In [1]:
from urllib.request import urlopen # Python module that provides a high-level
                                   # interface for fetching data across the
from bs4 import BeautifulSoup

In [2]:
# Context: when  the scraper is running, its common to hit errors, therefore stops
# scraper's execution. Thats why we have to anticipate the exceptions first.

In [7]:
# Conventional web scraping

url = 'https://www.metrocuadrado.com/venta/medellin/?search=form' # 1.

with urlopen(url) as response:
    bs = BeautifulSoup(response, 'html.parser')

bs.h1

# 1.There we could have 2 possible problems:
# The page is not found on the server (or there was an error in retrieving it).
# Output: "404: Page not found", "500 Internal Server Error"
# The server is not found.

<h1 class="H1-xsrgru-0 jdfXCo d-sm-inline-block breadcrumb-item active">  Inmuebles en Venta en Medellín</h1>

In [8]:
# HTTP Error hangdling

from urllib.error import HTTPError # Handles HTTP errors. The code 
                                   # can continue to run even if an error arises
url = 'https://www.metrocuadrado.com/venta/medellin/?search=form'

with urlopen(url) as response: # Closes the connection once the code is executed
    try:
        bs = BeautifulSoup(response, 'html.parser')
    except HTTPError as e:
        print(e)
        # return null, break, or do some other "Plan B"
    else:
        print(bs.h1)
        # program continues. Note: If you return or break in the
        # exception catch, you do not need to use the "else" statement                                   

<h1 class="H1-xsrgru-0 jdfXCo d-sm-inline-block breadcrumb-item active">  Inmuebles en Venta en Medellín</h1>


In [11]:
# HTTP + URL Error handling

from urllib.error import URLError # Handles URL errors.


url = 'https://www.metrocuadrado.com/venta/medellin/?search=form'

with urlopen(url) as response: # Closes the connection once the code is executed
    try:
        bs = BeautifulSoup(response, 'html.parser')
    except HTTPError as e:
        print('HTTP error; ',e)
    except URLError as e:
        print('URL error: ',e)
    else:
        print(bs.h1)

# - HTTPError specifically handles HTTP response errors.
# - URLError is more general and catches a broader range of issues related to URL
# requests, such as network problems, failed connections, or incorrectly formatted URLs.
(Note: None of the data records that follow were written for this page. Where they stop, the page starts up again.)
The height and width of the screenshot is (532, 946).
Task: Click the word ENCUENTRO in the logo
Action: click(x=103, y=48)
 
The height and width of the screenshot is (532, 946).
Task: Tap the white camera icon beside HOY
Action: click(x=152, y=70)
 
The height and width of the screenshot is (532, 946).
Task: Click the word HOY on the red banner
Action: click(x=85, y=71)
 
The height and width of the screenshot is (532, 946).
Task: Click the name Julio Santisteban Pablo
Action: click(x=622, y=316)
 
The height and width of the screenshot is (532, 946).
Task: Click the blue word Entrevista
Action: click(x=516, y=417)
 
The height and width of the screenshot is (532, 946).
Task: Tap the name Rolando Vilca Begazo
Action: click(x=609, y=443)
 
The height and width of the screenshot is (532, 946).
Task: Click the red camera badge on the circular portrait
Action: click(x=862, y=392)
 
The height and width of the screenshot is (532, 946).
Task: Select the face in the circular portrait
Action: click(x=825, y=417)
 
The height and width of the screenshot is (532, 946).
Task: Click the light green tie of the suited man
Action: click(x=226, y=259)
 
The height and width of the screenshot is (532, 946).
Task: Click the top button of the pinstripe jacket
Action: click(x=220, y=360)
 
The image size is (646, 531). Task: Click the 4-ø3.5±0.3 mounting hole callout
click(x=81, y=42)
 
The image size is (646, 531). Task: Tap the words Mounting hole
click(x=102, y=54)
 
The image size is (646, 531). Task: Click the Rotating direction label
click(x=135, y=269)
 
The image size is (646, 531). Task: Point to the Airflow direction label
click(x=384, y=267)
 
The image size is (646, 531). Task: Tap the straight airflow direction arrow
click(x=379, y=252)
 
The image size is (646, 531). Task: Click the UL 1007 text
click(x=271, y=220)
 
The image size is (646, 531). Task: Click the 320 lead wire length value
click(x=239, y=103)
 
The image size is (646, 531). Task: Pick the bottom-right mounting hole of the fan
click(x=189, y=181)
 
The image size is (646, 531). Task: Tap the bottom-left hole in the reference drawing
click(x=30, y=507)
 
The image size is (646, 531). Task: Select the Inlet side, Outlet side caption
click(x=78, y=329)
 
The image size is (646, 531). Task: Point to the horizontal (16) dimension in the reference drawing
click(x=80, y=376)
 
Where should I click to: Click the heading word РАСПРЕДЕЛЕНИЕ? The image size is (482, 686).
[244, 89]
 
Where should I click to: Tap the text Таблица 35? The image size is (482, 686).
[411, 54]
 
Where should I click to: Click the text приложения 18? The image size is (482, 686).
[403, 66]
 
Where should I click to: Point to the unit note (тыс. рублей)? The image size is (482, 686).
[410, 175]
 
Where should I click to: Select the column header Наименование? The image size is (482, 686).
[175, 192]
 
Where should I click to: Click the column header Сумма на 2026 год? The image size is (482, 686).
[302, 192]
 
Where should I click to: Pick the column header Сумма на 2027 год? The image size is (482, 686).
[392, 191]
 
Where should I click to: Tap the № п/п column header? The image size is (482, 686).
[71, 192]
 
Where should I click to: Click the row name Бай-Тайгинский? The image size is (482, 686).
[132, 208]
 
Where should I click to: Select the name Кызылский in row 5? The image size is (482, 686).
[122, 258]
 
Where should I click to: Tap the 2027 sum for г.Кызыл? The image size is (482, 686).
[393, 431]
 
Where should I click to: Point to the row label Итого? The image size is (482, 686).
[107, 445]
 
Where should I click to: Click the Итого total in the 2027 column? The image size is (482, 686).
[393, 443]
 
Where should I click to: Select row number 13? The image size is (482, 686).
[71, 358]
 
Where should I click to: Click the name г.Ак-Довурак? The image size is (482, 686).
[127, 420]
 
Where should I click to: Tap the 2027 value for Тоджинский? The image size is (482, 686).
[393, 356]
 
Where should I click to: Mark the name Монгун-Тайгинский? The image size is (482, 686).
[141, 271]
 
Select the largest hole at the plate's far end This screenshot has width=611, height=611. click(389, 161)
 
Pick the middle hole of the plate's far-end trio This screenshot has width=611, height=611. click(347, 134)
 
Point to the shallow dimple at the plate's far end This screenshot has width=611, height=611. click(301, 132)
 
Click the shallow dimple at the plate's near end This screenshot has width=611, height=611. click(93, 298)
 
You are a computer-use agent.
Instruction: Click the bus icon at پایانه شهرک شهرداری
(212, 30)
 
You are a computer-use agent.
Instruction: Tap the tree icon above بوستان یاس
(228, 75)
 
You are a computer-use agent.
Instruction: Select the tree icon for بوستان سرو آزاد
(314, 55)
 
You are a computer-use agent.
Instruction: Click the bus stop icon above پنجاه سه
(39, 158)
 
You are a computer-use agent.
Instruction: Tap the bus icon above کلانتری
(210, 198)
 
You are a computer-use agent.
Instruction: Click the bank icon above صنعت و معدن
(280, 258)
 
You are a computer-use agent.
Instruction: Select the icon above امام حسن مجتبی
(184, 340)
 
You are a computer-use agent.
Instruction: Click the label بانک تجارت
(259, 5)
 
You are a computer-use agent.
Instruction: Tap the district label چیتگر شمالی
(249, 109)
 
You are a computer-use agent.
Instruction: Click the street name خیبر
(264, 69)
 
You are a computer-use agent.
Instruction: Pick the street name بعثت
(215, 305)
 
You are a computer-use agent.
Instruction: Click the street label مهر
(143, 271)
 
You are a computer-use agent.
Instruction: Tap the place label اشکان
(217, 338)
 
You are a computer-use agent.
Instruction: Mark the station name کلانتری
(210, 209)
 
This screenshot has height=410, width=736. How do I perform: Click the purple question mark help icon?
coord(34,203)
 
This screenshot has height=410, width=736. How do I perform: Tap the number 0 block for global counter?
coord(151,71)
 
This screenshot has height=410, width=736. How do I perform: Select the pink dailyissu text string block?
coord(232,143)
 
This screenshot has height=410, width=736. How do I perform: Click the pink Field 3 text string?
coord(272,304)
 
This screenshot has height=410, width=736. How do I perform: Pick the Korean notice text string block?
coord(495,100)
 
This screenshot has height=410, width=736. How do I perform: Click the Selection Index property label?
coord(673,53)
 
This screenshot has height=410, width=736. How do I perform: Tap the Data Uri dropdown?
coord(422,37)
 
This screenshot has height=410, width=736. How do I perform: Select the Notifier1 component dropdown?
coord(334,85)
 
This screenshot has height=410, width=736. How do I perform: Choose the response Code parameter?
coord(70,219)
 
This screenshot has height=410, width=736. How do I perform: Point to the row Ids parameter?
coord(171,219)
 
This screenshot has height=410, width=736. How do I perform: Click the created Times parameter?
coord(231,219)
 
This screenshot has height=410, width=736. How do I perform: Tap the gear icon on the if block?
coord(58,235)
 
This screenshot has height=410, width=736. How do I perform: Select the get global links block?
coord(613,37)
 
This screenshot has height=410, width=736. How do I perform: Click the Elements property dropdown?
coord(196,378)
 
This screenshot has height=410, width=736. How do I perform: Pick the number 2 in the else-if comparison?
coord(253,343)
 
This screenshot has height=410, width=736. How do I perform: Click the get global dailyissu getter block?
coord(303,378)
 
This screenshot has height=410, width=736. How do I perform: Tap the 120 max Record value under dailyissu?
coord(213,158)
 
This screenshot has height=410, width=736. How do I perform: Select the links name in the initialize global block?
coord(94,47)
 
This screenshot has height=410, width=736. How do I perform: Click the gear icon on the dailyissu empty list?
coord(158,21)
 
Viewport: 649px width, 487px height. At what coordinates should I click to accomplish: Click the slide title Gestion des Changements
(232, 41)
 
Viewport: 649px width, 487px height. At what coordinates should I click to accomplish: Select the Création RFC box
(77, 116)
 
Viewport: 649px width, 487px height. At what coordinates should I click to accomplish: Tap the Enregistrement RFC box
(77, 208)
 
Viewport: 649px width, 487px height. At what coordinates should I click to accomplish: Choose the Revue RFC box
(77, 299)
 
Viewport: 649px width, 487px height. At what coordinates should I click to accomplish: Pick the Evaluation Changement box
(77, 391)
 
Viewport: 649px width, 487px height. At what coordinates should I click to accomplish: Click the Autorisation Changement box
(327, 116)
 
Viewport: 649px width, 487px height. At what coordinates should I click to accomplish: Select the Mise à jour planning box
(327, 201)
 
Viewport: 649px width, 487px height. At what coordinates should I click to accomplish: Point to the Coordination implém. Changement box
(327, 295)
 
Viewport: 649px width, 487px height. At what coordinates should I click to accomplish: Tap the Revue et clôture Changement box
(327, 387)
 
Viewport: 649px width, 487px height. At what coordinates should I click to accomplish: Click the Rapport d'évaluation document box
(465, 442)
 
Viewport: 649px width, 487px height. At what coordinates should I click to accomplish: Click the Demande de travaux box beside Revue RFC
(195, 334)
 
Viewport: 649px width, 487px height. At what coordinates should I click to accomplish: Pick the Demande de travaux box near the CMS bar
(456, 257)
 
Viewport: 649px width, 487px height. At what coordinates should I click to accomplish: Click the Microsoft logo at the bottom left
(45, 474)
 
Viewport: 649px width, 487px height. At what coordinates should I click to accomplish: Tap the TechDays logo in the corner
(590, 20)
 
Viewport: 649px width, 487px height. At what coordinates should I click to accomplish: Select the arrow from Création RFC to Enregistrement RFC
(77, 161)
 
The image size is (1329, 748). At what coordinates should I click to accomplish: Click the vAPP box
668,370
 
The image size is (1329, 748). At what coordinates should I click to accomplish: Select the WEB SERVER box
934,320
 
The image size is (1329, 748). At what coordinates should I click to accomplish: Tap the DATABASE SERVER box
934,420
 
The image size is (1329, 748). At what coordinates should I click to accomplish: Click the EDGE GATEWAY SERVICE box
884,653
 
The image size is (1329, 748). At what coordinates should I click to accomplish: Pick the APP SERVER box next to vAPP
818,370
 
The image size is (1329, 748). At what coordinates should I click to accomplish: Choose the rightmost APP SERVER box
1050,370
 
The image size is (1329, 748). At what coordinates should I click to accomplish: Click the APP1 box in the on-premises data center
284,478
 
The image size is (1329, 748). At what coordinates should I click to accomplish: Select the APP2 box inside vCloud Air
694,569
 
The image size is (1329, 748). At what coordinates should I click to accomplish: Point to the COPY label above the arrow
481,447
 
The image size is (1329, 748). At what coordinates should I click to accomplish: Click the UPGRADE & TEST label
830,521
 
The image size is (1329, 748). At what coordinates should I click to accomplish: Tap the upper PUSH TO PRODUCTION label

<h1 class="H1-xsrgru-0 jdfXCo d-sm-inline-block breadcrumb-item active">  Inmuebles en Venta en Medellín</h1>


In [None]:
# - When web scraping, its important to think the overall pattern for handling
# exceptions.
# - Reuse code.
# - Generic functions such as getSiteHtml or getTitle (with its exception handling)
# makes easy to scrape.